■ Task requirements ■
Below are records with pictures in them. Output exactly the lines from the one with "in the title" through the one with "The image size is (1080, 767).", both included, and leave every picture out; give only those lines.

■ Records provided ■

- - - -

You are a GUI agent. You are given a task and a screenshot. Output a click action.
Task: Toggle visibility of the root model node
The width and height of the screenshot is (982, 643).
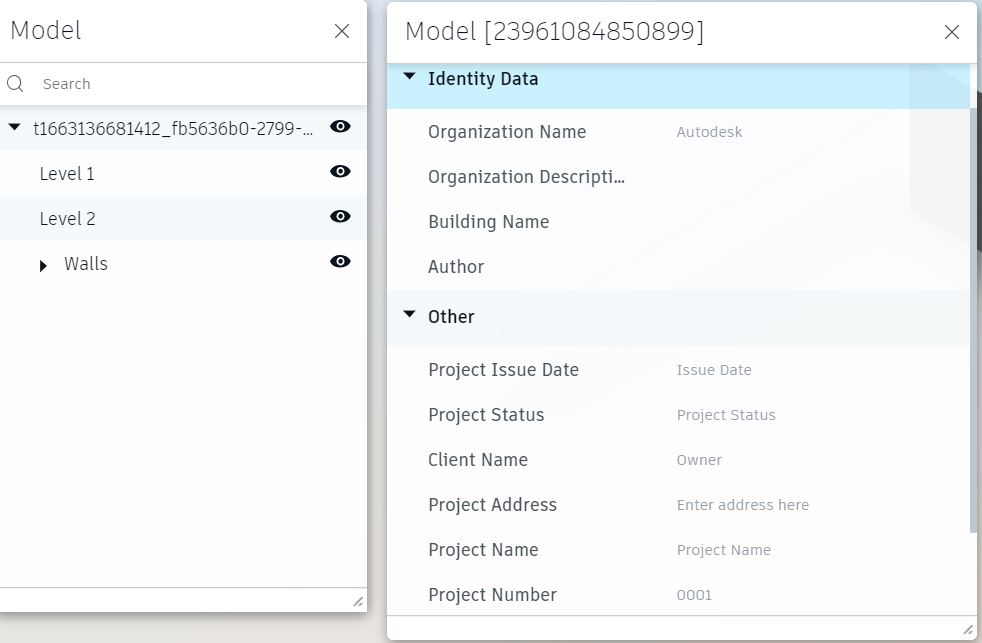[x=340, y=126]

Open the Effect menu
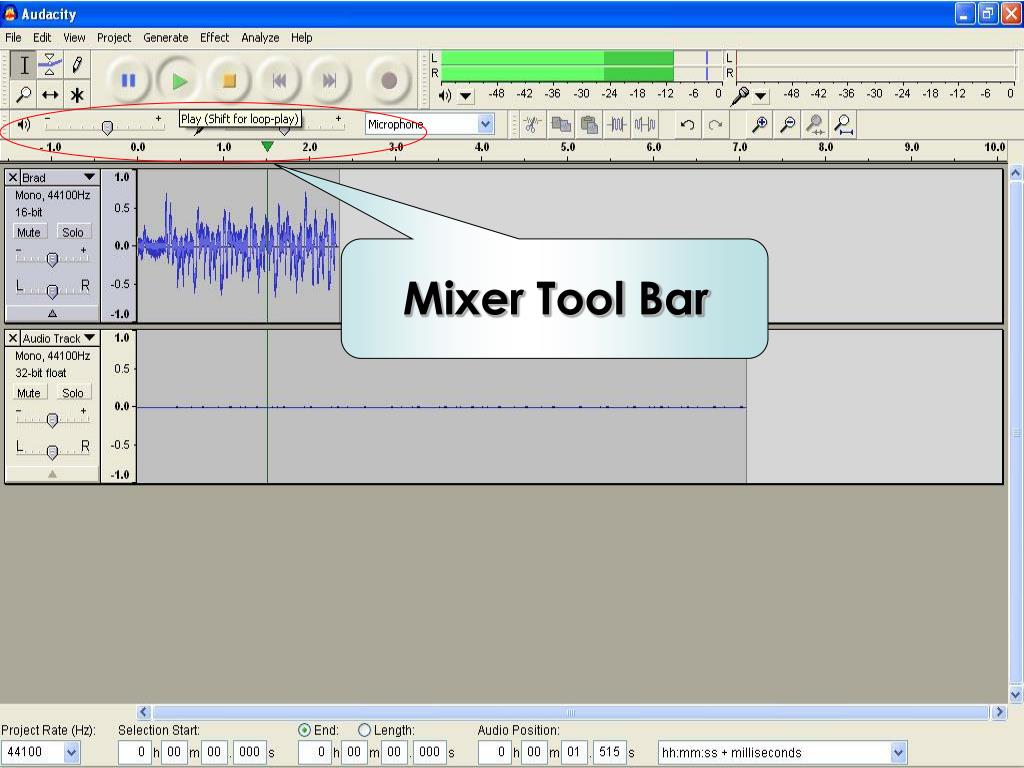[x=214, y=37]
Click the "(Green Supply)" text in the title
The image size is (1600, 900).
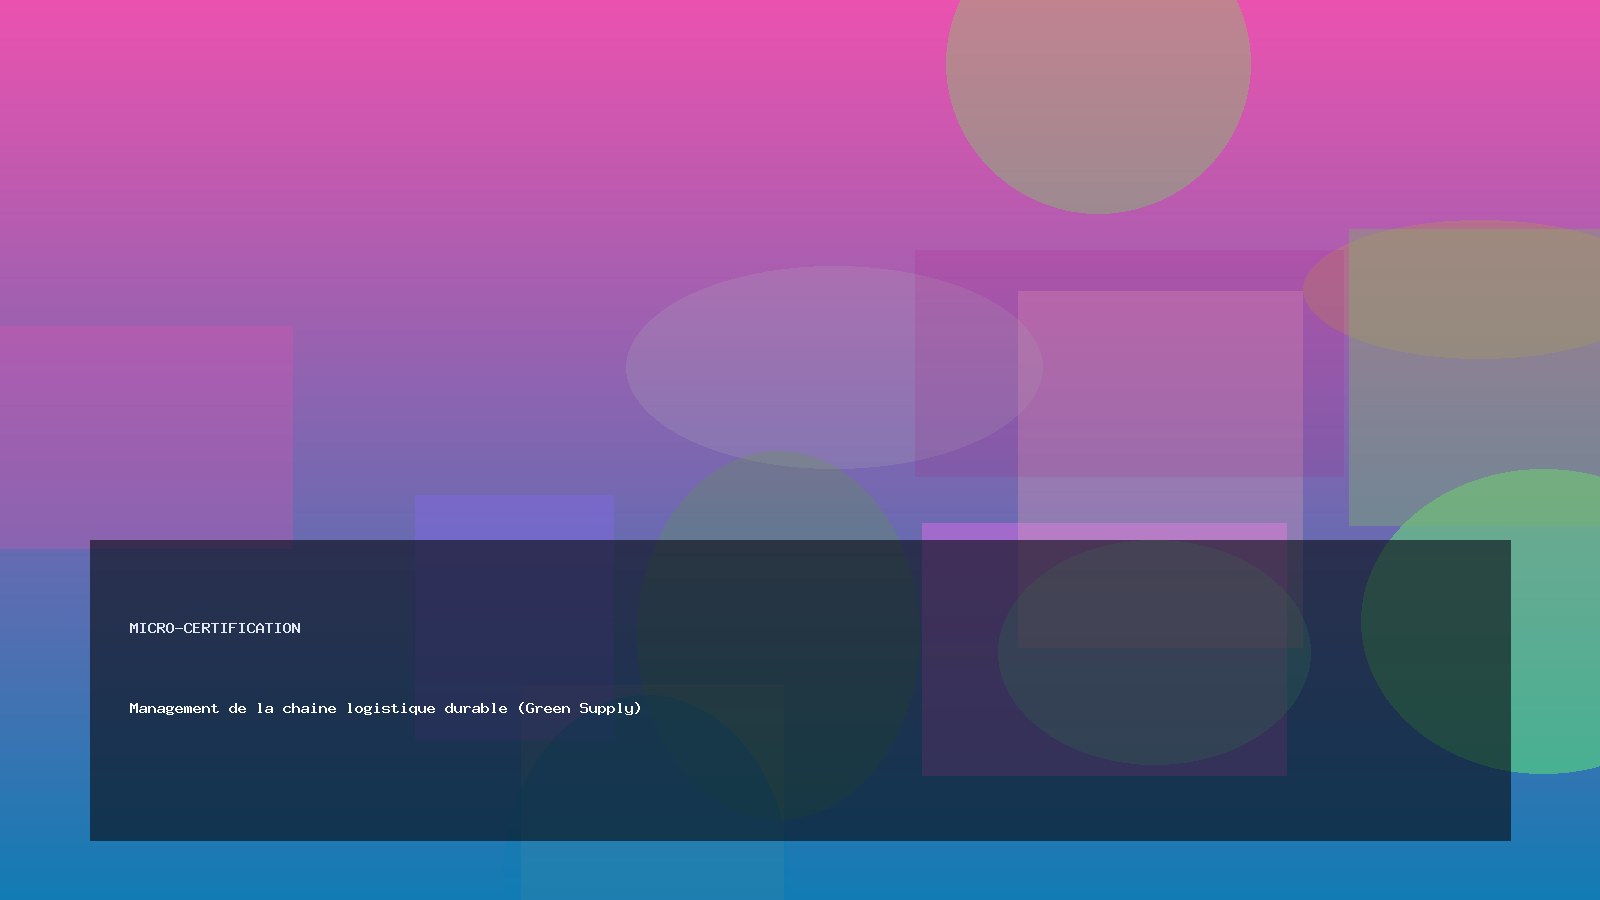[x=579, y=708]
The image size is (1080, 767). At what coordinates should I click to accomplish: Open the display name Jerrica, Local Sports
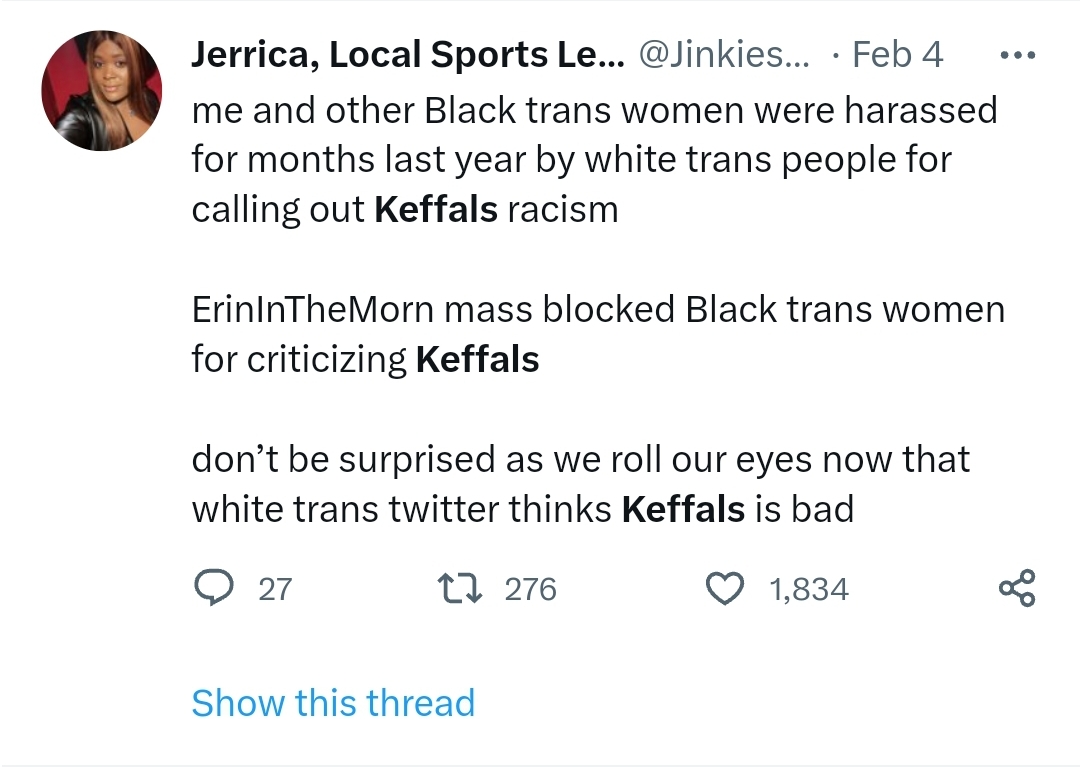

- - - -

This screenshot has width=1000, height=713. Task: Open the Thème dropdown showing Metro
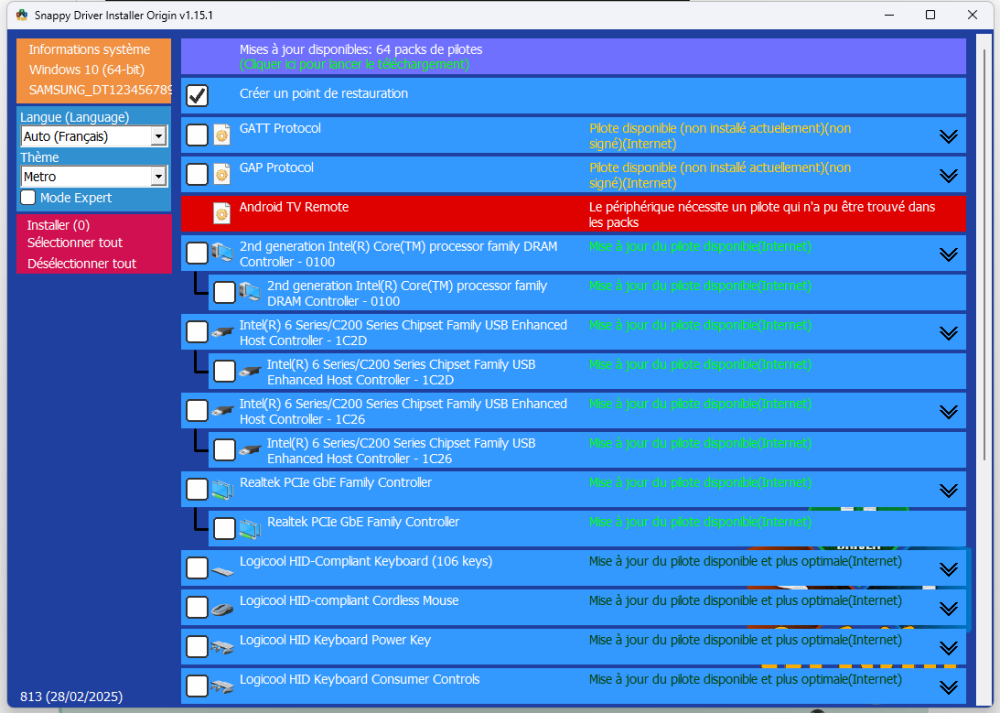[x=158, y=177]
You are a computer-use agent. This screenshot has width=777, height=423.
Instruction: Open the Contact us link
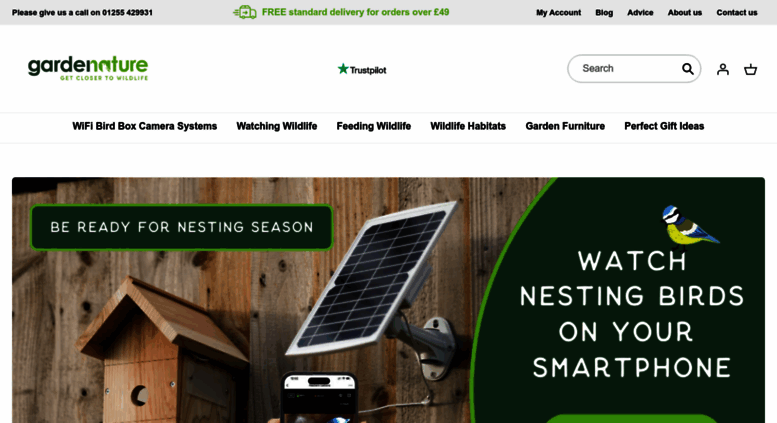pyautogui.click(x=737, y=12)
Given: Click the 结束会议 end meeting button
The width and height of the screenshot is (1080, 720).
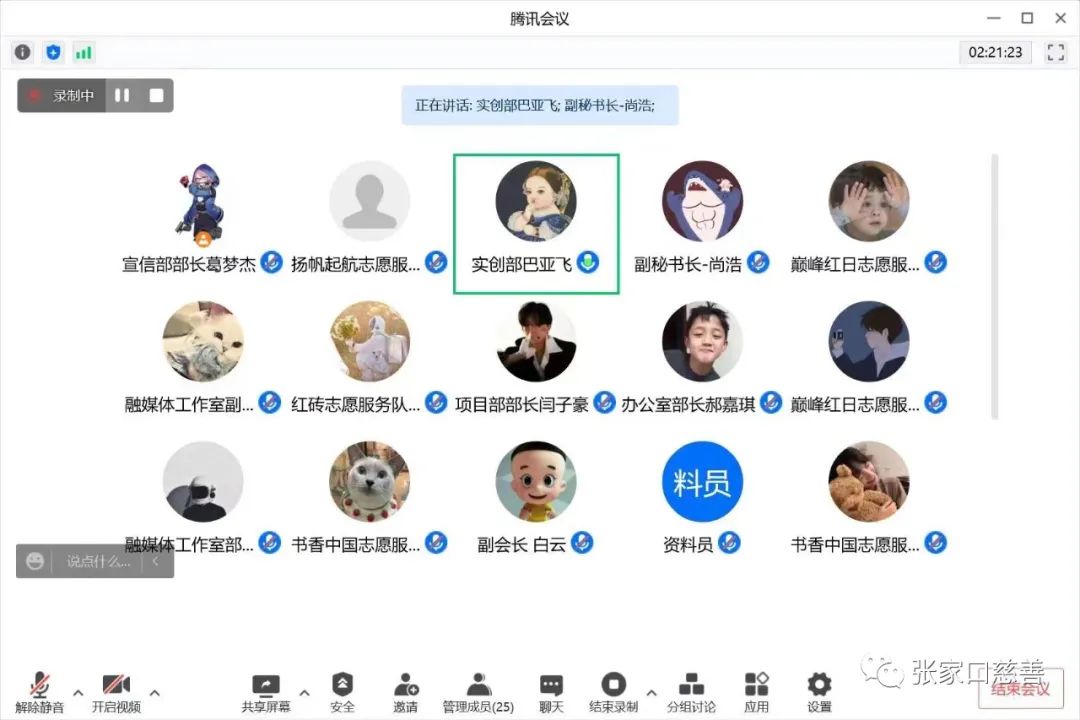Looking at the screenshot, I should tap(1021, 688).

- - - -

■ Exercise result ■
Click the "(Green Supply)" text in the title
The image size is (1600, 900).
[x=579, y=708]
The image size is (1080, 767). At what coordinates should I click to accomplish: Open the display name Jerrica, Local Sports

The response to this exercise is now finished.